On one hand, I’m happy he’s busted – that cycling has absolutely the most aggressive no tolerance policy in all of sport is something to be touted, especially after the legacy of the 80s and 90s.
On the other hand, the CAS case against Contador’s especially weak – it doesn’t make a clean case that Contador was systematic doping, leaves open the possibility that it really was contaminated meat, and doesn’t make any accommodation for 18 months of racing, lots of testing, and winning freakin’ two grand tours, really decisively in the case of the 2011 Giro.
24 months seems to be the CAS’ standard sentence for a doping positive. So, it’s not surprising that Contador got the standard.

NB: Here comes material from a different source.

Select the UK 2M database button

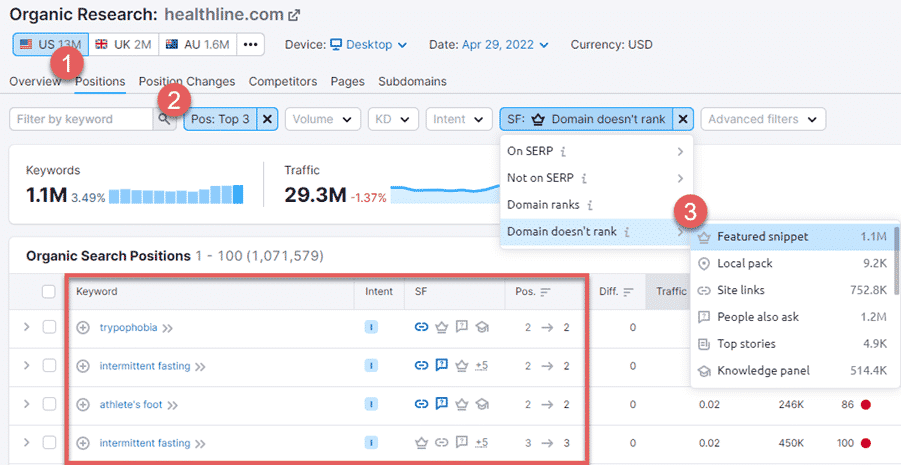pos(122,45)
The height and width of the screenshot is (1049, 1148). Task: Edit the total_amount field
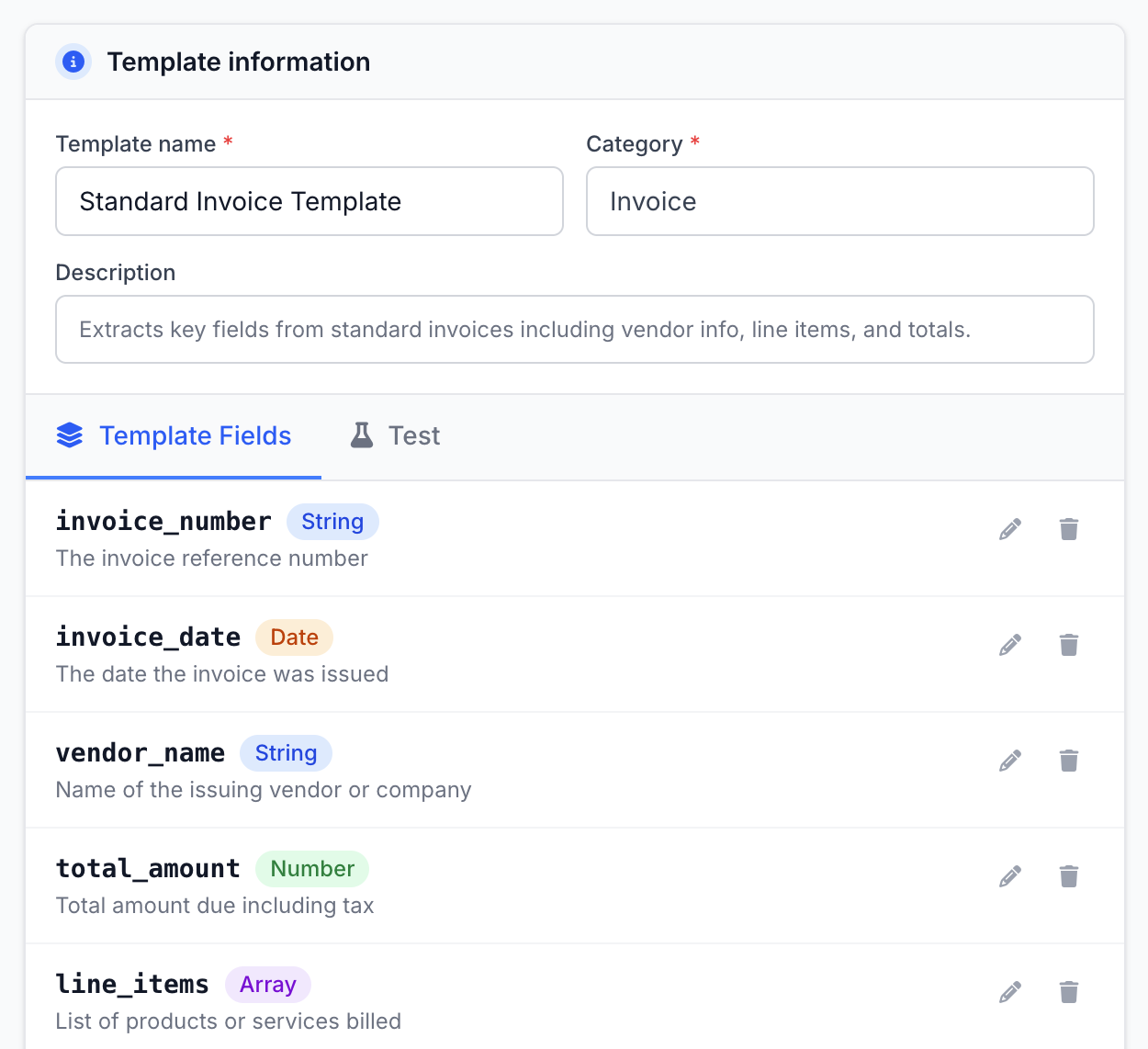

On the other hand, CAS left itself open to the counter charge that it’s screwing Contador just to make an example. In which case I’m disappointed – The amount of clenbuterol in his system is a tribute to our ability to detect minute concentrations of anything. Stripping him of two titles earned under extremely close scrutiny serves only to throw closer scrutiny on the existing cycling anti-doping efforts, and impugns every other cyclist currently riding.
That it took almost two years to come to this decision, during which Contador continued to ride under threat of having results overturned, keeping the entire sport in limbo, is an indictment of CAS process. Justice delayed is justice denied. For a career that really spans from about 24 to 34 for most Grand Tour contenders, two years means that there’s going to be a lot of asterixes as drug tests continue to improve.
I still don’t like Contador, but he’s getting screwed. He deserves something for popping positive, but two tours stripped, two years late? Not justice.
Update – The long arm of Justice is still reaching out for Armstrong – WADA requested the evidience the US Grand Jury accumulated while looking for Fraud at US Postal.